Source code
Program execution |
---|
General topics |
Compilation strategies |
Notable runtimes |
|
In computing, source code is any collection of computer instructions (possibly with comments) written using some human-readable computer language, usually as text. The source code of a program is specially designed to facilitate the work of computer programmers, who specify the actions to be performed by a computer mostly by writing source code. The source code is often transformed by a compiler program into low-level machine code understood by the computer. The machine code might then be stored for execution at a later time. Alternatively, an interpreter can be used to analyze and perform the outcomes of the source code program directly on the fly.
Most application softwares are distributed in a form that includes executable files, but not their source code.

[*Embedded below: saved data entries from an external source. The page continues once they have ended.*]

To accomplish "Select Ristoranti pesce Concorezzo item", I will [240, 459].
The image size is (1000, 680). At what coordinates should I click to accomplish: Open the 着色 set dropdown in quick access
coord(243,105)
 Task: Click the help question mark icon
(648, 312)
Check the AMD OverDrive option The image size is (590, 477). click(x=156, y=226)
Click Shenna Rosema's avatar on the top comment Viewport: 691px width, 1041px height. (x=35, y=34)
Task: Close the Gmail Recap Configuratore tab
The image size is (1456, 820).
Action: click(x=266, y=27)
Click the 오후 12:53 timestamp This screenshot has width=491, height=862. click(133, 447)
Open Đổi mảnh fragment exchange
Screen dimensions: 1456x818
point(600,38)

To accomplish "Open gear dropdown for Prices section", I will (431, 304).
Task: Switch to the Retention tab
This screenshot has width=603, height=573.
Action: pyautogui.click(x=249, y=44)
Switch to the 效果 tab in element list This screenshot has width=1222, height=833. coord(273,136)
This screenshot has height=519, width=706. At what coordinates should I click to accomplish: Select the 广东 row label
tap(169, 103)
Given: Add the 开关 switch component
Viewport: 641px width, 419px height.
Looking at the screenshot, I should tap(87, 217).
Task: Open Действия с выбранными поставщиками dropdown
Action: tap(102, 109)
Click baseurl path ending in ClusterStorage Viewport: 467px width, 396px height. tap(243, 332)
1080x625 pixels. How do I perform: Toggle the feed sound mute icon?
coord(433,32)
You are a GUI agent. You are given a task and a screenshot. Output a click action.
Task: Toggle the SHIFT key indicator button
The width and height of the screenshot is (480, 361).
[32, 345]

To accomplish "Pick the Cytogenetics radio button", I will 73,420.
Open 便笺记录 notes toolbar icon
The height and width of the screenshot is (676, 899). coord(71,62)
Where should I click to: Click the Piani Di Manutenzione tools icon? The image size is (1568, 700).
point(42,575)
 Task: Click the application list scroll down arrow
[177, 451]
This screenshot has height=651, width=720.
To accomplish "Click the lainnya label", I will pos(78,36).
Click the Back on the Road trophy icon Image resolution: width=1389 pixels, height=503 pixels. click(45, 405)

If the source code were included, it would be useful to a user, programmer, or system administrator, who may wish to modify the program or to understand how it works.
Aside from its machine-readable forms, source code also appears in books and other media; often in the form of small code snippets, but occasionally complete code bases; a well-known case is the source code of PGP.
Definitions
The Linux Information Project defines source code as:[2]
Source code (also referred to as source or code) is the version of software as it is originally written (i.e., typed into a computer) by a human in plain text (i.e., human readable alphanumeric characters).
The notion of source code may also be taken more broadly, to include machine code and notations in graphical languages, neither of which are textual in nature. An example from an article presented on the annual IEEE conference and on Source Code Analysis and Manipulation:[3]
For the purpose of clarity ‘source code’ is taken to mean any fully executable description of a software system. It is therefore so construed as to include machine code, very high level languages and executable graphical representations of systems.[4]
Often there are several steps of program translation or minification between the original source code typed by a human and an executable program. While some, like the FSF, argue that an intermediate file "is not real source code and does not count as source code",[5] others find it convenient to refer to each intermediate file as the source code for the next step.
History
The earliest programs for stored-program computers were entered in binary through the front panel switches of the computer. This first-generation programming language had no distinction between source code and machine code.
When IBM first offered software to work with its machine, the source code was provided at no additional charge. At that time, the cost of developing and supporting software was included in the price of the hardware. For decades, IBM distributed source code with its software product licenses, until 1983.[6]
Most early computer magazines published source code as type-in programs.
Occasionally the entire source code to a large program is published as a hardback book, such as "Computers & Typesetting, Volume B: TeX: The Program", "PGP Source Code and Internals", "PC SpeedScript", and "uC/OS: The Real-Time Kernel".
Organization
The source code which constitutes a program is usually held in one or more text files stored on a computer's hard disk ; usually these files are carefully arranged into a directory tree, known as a source tree. Source code can also be stored in a database (as is common for stored procedures) or elsewhere.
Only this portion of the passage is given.